I heard Elvis Costello's Punch The Clock this summer and was initially disappointed. I still can't give an ironclad recommendation on it. I've tried to understand the new sound, the horns and ooo-wah back-ups, but it's difficult. In hopes of finding "the essence from within," I re-read some of his past interviews and the current reviews of his latest. I found that I was in agreement with the critics who referred to Punch The Clock as "awkward" and "confused," but there is no room for the fans who scream "sell-out" just because Costello no longer does the angry young man routine. In a New York Rocker interview, the so-called tortured artist complained, "I'm writing from the viewpoint of a moderately successful musician," and not "a 22-year-old computer programmer." True, unlike past Elvis album covers, the Elvis seen on the new LP is not in an angst-ridden pose or with the black nerd glasses. His expression is tough to read, though.
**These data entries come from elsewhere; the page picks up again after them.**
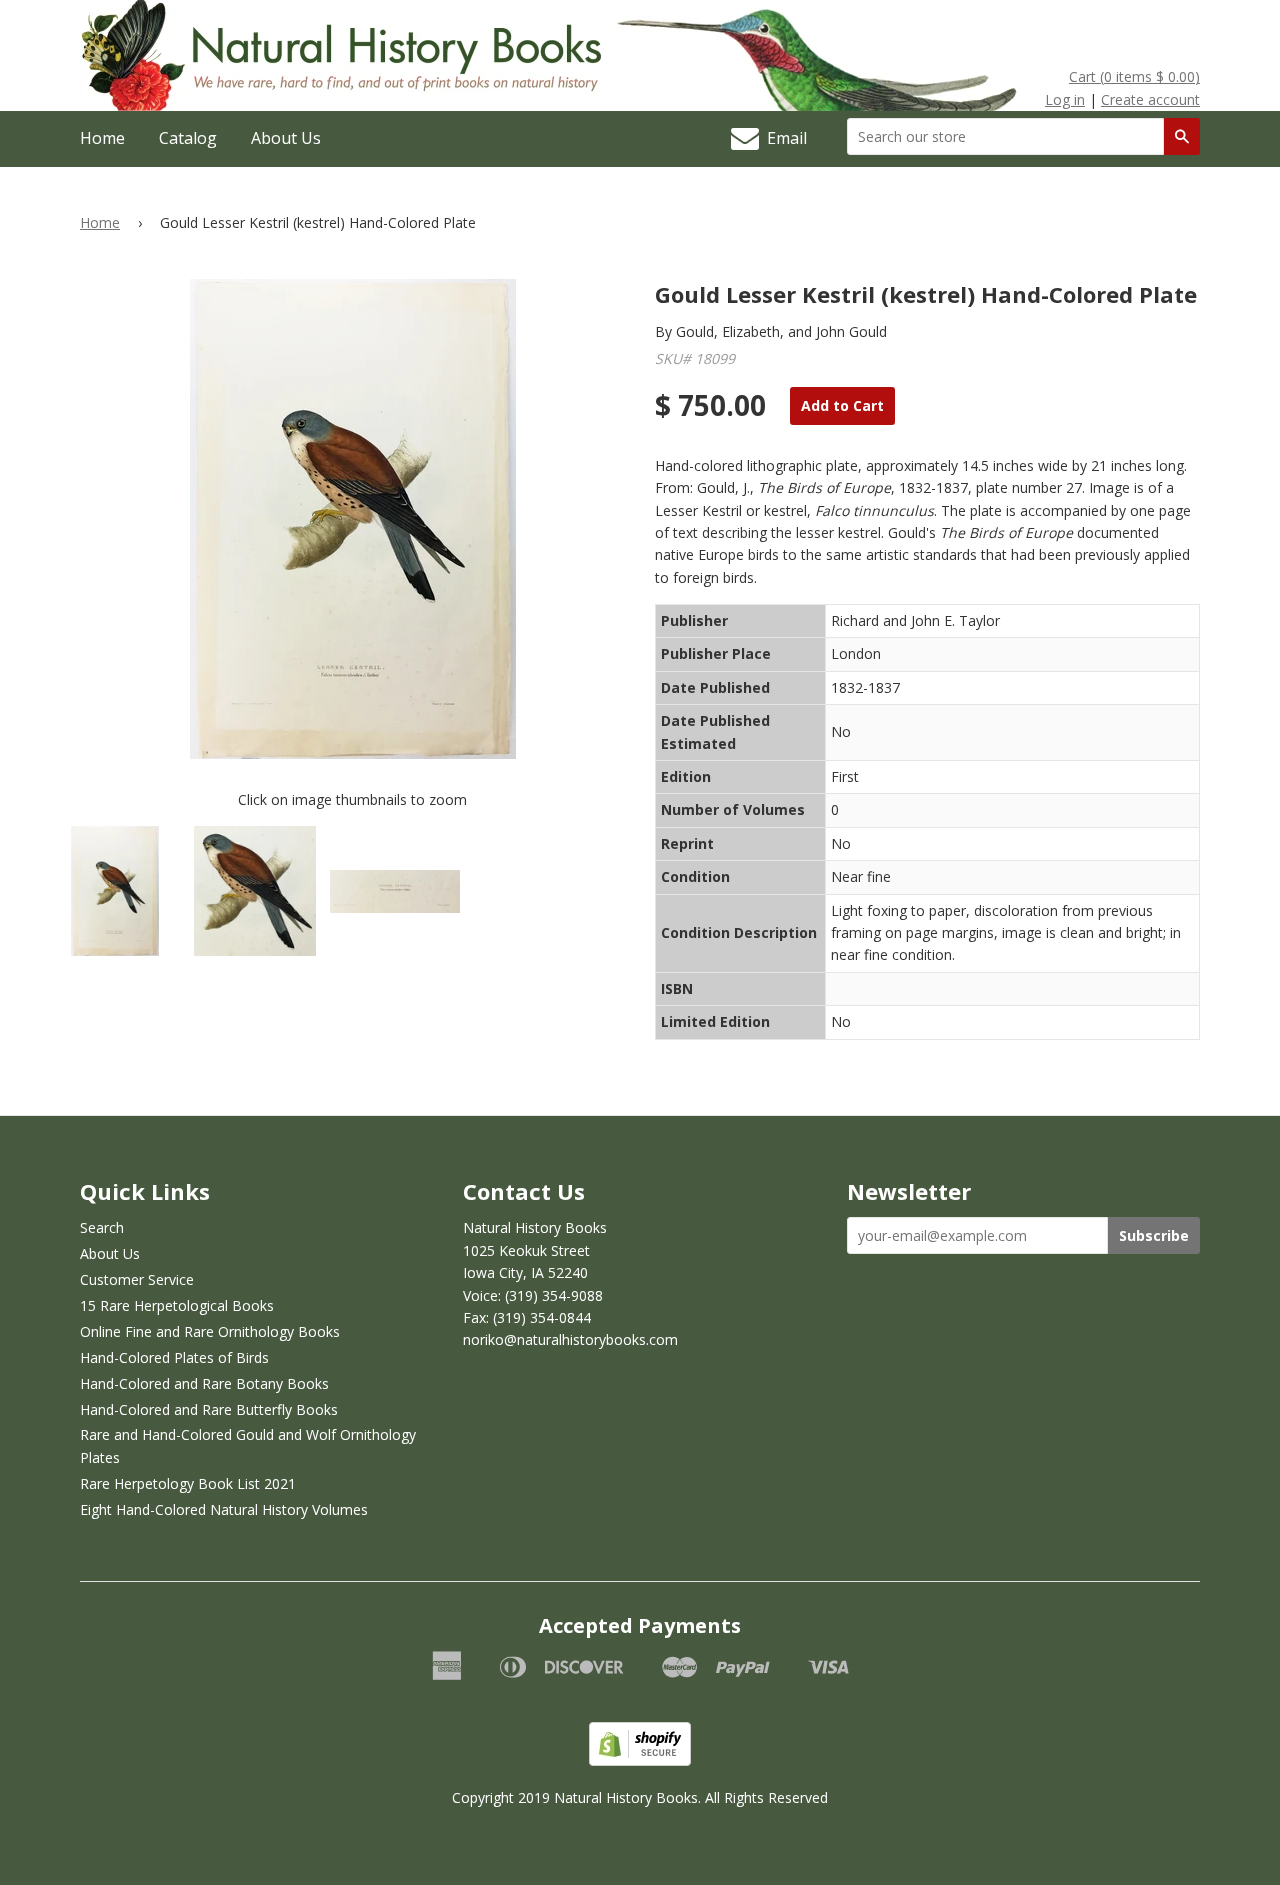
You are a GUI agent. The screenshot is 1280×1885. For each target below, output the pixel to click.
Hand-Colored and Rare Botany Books (204, 1383)
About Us (286, 138)
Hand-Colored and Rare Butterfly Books (209, 1409)
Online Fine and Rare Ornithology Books (210, 1331)
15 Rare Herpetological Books (177, 1305)
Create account (1150, 99)
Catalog (188, 138)
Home (102, 138)
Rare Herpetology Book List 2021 (188, 1483)
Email (783, 138)
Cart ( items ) (1134, 76)
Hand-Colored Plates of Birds (174, 1357)
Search (102, 1227)
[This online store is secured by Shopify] (640, 1760)
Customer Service (137, 1279)
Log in (1065, 99)
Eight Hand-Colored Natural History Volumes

Is he glaring at you, contemplating the world, or is he just plain bored?
(Are ya gonna talk about the album or what?) O.K., Punch The Clock has a few well-crafted songs suitable for AOR airplay, most notably "Everyday I Write The Book," "T.K.O.," and "The King of Thieves." But sit down and listen to the whole thing and you'll begin to loathe the Muzak brass section a la Chicago, like on "Let Them All Talk" and "The World and His Wife." You will also find a sappy piano plinking away that becomes increasingly irritating, especially on "Love Went Mad." Somewhat like David Bowie, Costello should be admired for his adventures into various musical genres, but many times he returns with quirky ditties that don't hold a Bic lighter to his past accomplishments. The trademark cynicism and wit still holds true in his lyrics, but much of Costello's paranoid poetry and clever wordplay falls short of forming a cohesive song.
Exceptions to the above would have to be "Pills and Soap" and "Shipbuilding". Both are eloquently simple in presentation and each concerns protests against war, (specifically Britain's involvement in the Faulkland Island's). The lyrics, "Give us our daily bread in individual slices / and something in the daily rag to cancel any crisis," and "With all the will in the world / diving for dear life / when we could be diving for pearls" poignantly express a nation's troubles, without the political hoopla of say the Clash or U2. Appropriately, both songs did extremely well in the British charts.
Another cut, "The Greatest Thing" caught my ear as being impressive, comparable to "Green Shirt" on Armed Forces or "Pump it Up" on This Year's Model. This song appears to be central to the album's title and the lyrical themes of love and boredom in the ordinary man's life. (Learned to write like that in 101.) Granted most musicians talk of love, lost and found, but Elvis is always wary of idyllic relationships: "Punch the clock and in time you'll get pulled apart / If you've married on paper and not in your heart". Fittingly, he ends the record with a tearjerker about a broken marriage. An abandoned husband sits at home getting smashed: "longing thoughts go hankering for the old home overseas / with a blindfold and a National anthem / sung in different keys". Is he apprehensive of settling down with Mrs. Costello and raising a bunch of little Elvises? Probably so. Though this effort of Costello's isn't the best example of his musical development, he's still young and an incredibly proficient songwriter. He's certainly against punching the time clock of life, day in, day out. We'll just have to wait until he punches the clock off the wall with his fist.